## WHAT YOU SHOULD DO
In the entries that follow, copy exactly each line from the first through the line with "This screenshot has width=1247, height=828.".

*****

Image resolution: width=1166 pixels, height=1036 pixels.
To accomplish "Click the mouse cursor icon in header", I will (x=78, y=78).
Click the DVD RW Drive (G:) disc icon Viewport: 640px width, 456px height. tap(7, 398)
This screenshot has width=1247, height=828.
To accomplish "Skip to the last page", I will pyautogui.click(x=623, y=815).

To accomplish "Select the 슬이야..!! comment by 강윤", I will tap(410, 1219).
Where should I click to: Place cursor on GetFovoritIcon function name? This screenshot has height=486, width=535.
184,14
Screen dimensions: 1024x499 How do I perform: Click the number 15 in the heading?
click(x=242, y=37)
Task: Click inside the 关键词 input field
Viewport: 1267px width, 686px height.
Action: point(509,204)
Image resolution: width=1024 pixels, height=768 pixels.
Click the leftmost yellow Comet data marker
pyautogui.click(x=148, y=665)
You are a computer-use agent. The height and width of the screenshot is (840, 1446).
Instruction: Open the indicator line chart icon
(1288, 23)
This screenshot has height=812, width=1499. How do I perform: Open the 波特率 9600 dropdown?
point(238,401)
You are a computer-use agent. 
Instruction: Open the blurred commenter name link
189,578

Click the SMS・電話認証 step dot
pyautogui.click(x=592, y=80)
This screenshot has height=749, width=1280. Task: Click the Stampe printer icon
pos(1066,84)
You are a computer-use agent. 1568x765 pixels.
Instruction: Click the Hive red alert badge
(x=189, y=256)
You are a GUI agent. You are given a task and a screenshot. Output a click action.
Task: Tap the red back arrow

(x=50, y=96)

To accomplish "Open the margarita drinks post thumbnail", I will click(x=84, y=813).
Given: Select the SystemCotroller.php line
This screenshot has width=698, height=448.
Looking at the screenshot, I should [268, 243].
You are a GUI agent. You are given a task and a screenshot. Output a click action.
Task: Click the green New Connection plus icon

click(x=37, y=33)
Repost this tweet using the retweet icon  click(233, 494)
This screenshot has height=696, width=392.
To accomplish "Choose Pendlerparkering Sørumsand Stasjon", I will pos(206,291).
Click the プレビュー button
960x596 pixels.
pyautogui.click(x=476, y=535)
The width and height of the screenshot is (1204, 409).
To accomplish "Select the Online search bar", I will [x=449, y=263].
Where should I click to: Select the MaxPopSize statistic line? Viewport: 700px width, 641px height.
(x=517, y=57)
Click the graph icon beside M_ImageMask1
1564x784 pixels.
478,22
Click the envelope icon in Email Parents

*****

## THE ANSWER
Image resolution: width=1166 pixels, height=1036 pixels.
To accomplish "Click the mouse cursor icon in header", I will (x=78, y=78).
Click the DVD RW Drive (G:) disc icon Viewport: 640px width, 456px height. tap(7, 398)
This screenshot has width=1247, height=828.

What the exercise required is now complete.